John Woodland, a PhD student in the Department of Chemistry, took second place in South Africa’s first Science Slam competition in January 2014, wowing the audience with his enthusiasm, lack of jargon, good diagrams and effective animations.

Woodland spoke about his research into the development of a fluorescent probe to detect free haem, an iron-containing compound that forms the non-protein part of haemoglobin (red blood cells) and some other biological molecules. Free haem can be a very toxic molecule and has been implicated in a number of pathological conditions, such as malaria.

Science Slams – inspired by Poetry Slams, in which poets compete against each other by reciting their poetry – were developed in Germany in 2006 and have since gained popularity around the world. Woodland was one of six German and South African postgraduate and postdoctoral presenters, who each had 10 minutes to take science out of the lab and promote its everyday applications.

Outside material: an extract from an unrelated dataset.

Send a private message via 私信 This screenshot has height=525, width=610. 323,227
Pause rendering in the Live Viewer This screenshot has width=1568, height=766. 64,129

Acknowledgment at the Science Slam was not the only feather in Woodland’s cap in 2013. After attaining success during the South African leg, he was chosen to present his research (this time in only three minutes) at the Falling Walls Lab in Berlin. There he won third place in the Young Innovator of the Year competition. A reward for this achievement was an opportunity to present the same talk at the Falling Walls Conference, billed as the “international conference on future breakthroughs in science and society”.

“I am passionate about science and about this country. It is imperative that we get people interested in, and inspired, by science in South Africa. We live in a scientific age. Everyone ought to be familiar with basic scientific ideas and, more importantly, ought to think critically about the world and the information they are fed,” maintains Woodland.

Making waves

Michelle Knights, a PhD student in Cosmology and Astrophysics, was the winner of South Africa’s first ever FameLab competition and represented South Africa at the FameLab International semi-finals, where she talked about the use of pulsars to demonstrate gravitational waves, which was postulated by Einstein, and is one of the areas that will be studied by the Square Kilometre Array (SKA) project currently under development in South Africa.